Desde 1901, as cerimônias são realizadas no Capitólio, sede do Congresso dos EUA, e o único ato exigido pela carta magna é o juramento de posse, realizo ao meio-dia do horário local. Se o presidente eleito falecer entre o dia da eleição e a posse, o vice-presidente eleito fará o juramento de posse e se tornará presidente.

O presidente Trump se manifesta sobre invasão do Capitólio em vídeo publicado no Twitter
O presidente Trump se manifesta sobre invasão do Capitólio em vídeo publicado no Twitter
Foto: Trump via Twitter / Estadão Conteúdo

Tradicionalmente, o presidente-eleito compararece à Casa Branca e segue para o Capitólio, acompanhado de seu antecessor. Ao longo da história dos EUA, três presidentes recusaram-se a acompanhar o novo mandatário: John Adams, John Quincy Adams e Andrew Johnson.

Após o juramento, é comum que os presidentes recém-empossados façam o discurso inaugural. Ao longo da história, foram 54 discursos proferidos por 37 presidentes nos EUA. O segundo discurso de George Washington foi considerado o mais breve, com apenas 135 palavras. Já William Henry Harrison precisou de 8.400 palavras para seu discurso de posse.

Enquanto isso, um dia depois de o Congresso ratificar a vitória de Biden em sessão retomada após a invasão do Capitólio por extremistas pró-Trump, parlamentares democratas e até alguns republicanos começaram a se mobilizar para destituir o presidente, seja por impeachment ou por incapacidade.

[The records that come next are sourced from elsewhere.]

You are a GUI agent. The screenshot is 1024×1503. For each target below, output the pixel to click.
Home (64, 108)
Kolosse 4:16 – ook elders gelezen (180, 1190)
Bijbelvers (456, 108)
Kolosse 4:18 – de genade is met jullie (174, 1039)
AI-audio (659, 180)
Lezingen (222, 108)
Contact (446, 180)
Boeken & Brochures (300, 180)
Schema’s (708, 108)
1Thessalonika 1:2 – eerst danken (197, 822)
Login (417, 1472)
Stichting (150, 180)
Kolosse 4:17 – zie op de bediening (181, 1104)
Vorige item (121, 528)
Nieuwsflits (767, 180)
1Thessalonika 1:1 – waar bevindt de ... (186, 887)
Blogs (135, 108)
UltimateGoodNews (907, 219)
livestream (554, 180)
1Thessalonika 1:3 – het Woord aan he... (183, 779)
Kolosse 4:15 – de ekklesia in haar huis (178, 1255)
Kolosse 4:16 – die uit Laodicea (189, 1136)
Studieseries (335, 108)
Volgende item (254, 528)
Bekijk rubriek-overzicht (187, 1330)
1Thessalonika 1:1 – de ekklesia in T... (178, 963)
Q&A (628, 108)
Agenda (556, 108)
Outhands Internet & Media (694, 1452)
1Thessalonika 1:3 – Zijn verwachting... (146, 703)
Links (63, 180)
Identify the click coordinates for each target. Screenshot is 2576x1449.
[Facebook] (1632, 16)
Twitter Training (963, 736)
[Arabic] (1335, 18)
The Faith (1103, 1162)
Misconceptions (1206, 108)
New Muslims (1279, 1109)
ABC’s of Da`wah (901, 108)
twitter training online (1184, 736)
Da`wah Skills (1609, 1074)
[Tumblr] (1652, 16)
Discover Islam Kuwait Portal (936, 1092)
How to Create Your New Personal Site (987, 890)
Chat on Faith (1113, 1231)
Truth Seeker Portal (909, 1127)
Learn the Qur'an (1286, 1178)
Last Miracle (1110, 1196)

Os líderes democratas Nancy Pelosi, presidente da Câmara, e o senador Chuck Schumer pediram ao vice-presidente Mike Pence que invoque a 25.ª Emenda da Constituição, que permite a ele e ao gabinete republicano tirar Trump do cargo. O deputado republicano Adam Kinzinger também defendeu a medida.

Se Pence recusar a proposta, eles disseram estarem prontos para abrir um segundo processo de impeachment contra Trump. O primeiro foi em 2019 e acabou rejeitado pelo Senado. "Mesmo que restem apenas 13 dias, qualquer dia pode se transformar em um show de horrores para a América", disse Pelosi.